Wir haben Handlungsempfehlungen an alle Polizeidienststellen gegeben. Aber es kann in einer solchen Lage – nehmen Sie Paris – nicht Aufgabe eines Reviers sein, diese Situation in den Griff  zu bekommen.  

Die Wahrscheinlichkeit, dass aber eben eine Streife vom Revier gerade als Erstes …

Das wird immer so sein … An dem Gedankengang wird deutlich, welch Unfug in Bezug auf die Umsetzung der Polizeireform gesprochen wird. Die ersten sind immer die aus den Revieren. Wer sonst? Unsere 146 Reviere, die sind immer am nächsten dran, egal was passiert: Ob Verkehrsunfall, Schießerei, Schlägerei, Hausstreitigkeit, Vergewaltigung oder Wohnungseinbruch.

Ja, aber bräuchten sie dann – mit Blick auf die Terrorgefahr - nicht auch Fortbildungen?

Natürlich brauchen sie Fortbildung. Die findet auch statt. Zum Beispiel haben wir lange gebraucht, um alle Polizisten in Amoklagen zu schulen. Wir haben entsprechende Elemente in die Ausbildung einfließen lassen. Auch in die Ausstattung wurde investiert. Mein Anspruch ist immer: Wir prüfen, was wir brauchen und dann sehen wir zu, dass es schnell umgesetzt wird. Die Amokausstattung hat ein wesentlich höheres Schutzniveau: Auf jedem Fahrzeug befinden sich Helme, Nackenschutz, Tiefschutz, Schild. Das hat sonst in dem Umfang bundesweit niemand. Das hilft natürlich gegen eine Panzerfaust nicht. Aber für Terrorangriffe, wie in Paris, können wir die Reviere gar nicht ausstatten. Was die Ausbildung angeht: Das braucht seine Zeit. Die Erfahrungen eines Einzelnen, aus anderen Bundesländern, aus anderen europäischen Ländern müssen einfließen. Es muss ein Ausbildungskonzept gemacht werden, dass dann in die Polizeiausbildung einfließt.

Sollte es zu einem Anschlag kommen, gibt es für die Behörden und Organisationen mit Sicherheitsaufgaben – etwa Feuerwehr und Rettungsdienst - ein Gesamtkonzept?

Bei so einer Lage hat einmal die Feuerwehr gar nichts verloren vor Ort. Ich bin ja selber Feuerwehrmann. Logischerweise wird die Feuerwehr  auch alarmiert, beispielsweise um Absperrmaßnahmen vorzunehmen. Das kann dann die Polizei nicht auch noch. Aber das ist üblicher Standard. Die BOS-Bereiche arbeiten in unserem Land gut zusammen, da gibt es in vielen Bereichen standardisierte Abläufe. Nehmen Sie einfach mal den Bombenfund kürzlich in Heilbronn. Das ist doch völlig klar, wenn der Kampfmittelräumdienst anrückt, dann wird auch die Feuerwehr alarmiert.

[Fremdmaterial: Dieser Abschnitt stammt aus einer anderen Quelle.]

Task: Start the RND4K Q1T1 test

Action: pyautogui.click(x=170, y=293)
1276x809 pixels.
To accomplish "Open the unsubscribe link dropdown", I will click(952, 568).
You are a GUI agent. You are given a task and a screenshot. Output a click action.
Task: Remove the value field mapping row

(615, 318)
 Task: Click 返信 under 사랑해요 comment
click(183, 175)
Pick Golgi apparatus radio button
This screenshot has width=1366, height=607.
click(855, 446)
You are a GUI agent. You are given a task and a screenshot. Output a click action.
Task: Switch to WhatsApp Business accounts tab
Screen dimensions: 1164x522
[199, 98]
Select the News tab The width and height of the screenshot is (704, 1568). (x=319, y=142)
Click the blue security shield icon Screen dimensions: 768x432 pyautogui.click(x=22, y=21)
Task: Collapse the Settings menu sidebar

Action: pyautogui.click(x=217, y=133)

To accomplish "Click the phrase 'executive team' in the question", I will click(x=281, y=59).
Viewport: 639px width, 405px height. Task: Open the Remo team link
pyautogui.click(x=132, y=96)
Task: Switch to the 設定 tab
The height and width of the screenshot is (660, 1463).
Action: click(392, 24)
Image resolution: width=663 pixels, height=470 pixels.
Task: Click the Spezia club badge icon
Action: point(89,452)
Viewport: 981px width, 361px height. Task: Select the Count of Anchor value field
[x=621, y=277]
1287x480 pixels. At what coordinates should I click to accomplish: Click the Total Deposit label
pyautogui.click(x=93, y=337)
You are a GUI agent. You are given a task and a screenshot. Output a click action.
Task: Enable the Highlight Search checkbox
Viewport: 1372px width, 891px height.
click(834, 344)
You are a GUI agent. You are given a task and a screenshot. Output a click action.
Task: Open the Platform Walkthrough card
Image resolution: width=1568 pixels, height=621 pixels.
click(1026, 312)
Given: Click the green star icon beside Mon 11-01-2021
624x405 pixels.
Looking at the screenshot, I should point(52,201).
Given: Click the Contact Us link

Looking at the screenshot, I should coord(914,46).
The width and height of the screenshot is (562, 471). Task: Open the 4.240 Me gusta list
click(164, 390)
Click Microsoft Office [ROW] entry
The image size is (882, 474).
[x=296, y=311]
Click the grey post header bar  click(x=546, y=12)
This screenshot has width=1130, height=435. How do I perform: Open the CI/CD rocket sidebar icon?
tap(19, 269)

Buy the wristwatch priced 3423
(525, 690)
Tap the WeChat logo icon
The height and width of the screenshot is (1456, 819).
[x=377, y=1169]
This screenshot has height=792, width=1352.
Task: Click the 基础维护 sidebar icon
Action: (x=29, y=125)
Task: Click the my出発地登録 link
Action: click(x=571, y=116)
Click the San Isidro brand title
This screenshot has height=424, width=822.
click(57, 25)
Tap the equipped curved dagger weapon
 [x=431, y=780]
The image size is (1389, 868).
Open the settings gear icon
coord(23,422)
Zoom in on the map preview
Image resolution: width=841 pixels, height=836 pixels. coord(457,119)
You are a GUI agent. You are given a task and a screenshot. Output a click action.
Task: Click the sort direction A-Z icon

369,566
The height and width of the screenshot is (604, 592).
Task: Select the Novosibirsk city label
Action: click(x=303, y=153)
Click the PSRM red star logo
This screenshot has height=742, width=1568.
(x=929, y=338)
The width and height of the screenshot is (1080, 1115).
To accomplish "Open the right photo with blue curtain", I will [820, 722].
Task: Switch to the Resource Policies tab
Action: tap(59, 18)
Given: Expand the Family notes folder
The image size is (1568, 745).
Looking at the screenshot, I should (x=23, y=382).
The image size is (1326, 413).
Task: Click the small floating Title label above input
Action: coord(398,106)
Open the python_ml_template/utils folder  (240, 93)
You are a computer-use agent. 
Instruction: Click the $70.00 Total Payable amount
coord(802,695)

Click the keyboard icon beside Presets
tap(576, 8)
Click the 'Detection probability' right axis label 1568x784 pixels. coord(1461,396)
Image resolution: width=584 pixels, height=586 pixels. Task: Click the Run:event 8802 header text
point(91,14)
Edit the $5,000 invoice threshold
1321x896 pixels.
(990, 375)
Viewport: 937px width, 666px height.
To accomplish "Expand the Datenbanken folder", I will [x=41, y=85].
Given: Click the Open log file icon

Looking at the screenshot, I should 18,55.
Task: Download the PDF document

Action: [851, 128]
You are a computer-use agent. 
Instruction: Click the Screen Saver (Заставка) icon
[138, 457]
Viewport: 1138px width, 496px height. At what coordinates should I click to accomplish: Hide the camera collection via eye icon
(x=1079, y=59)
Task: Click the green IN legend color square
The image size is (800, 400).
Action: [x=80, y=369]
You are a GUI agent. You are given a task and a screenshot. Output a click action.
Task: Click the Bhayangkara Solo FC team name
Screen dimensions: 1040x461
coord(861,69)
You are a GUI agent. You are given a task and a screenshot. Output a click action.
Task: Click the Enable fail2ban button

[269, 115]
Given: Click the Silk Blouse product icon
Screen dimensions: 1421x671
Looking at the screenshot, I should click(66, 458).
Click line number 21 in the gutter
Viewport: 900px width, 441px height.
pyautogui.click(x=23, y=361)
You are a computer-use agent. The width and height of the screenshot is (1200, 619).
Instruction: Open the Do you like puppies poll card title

Da braucht man kein eigenes Konzept?

Ich bin zwar der Chef der Polizei, ich bin aber nicht der bessere Polizeiführer.  Die wichtigste Handlungsanweisung in dem Fall wäre einfach, erst einmal die Polizei machen lassen.

Könnte man die Ausrüstung der Polizei dafür noch optimieren?

Unsere Polizei ist eine Bürgerpolizei. Keine martialisch auftretende. Nein es sind praktische Dinge, die da eine Rolle spielen. Es wird ja auch diskutiert, ob die Polizei noch einen Taser braucht, einen Elektroschock. Irgendwann muss man sich auch fragen, wo man das alles tragen will. Natürlich beschäftigt sich, gerade auch unsere SEKs und MEKs, damit, wie die Täter in Paris vorgegangen sind, was sie an Bewaffnung hatten. Das spielt natürlich eine Rolle. Auch in Ausbildungskonzeptionen wird das einfließen. Das ist vorrangig. Was die Reviere angeht: Das ist nun wirklich meilenweit von deren Alltagsgeschäft entfernt. Nicht jeder Polizist muss für eine solche Einsatzlage qualifiziert sein.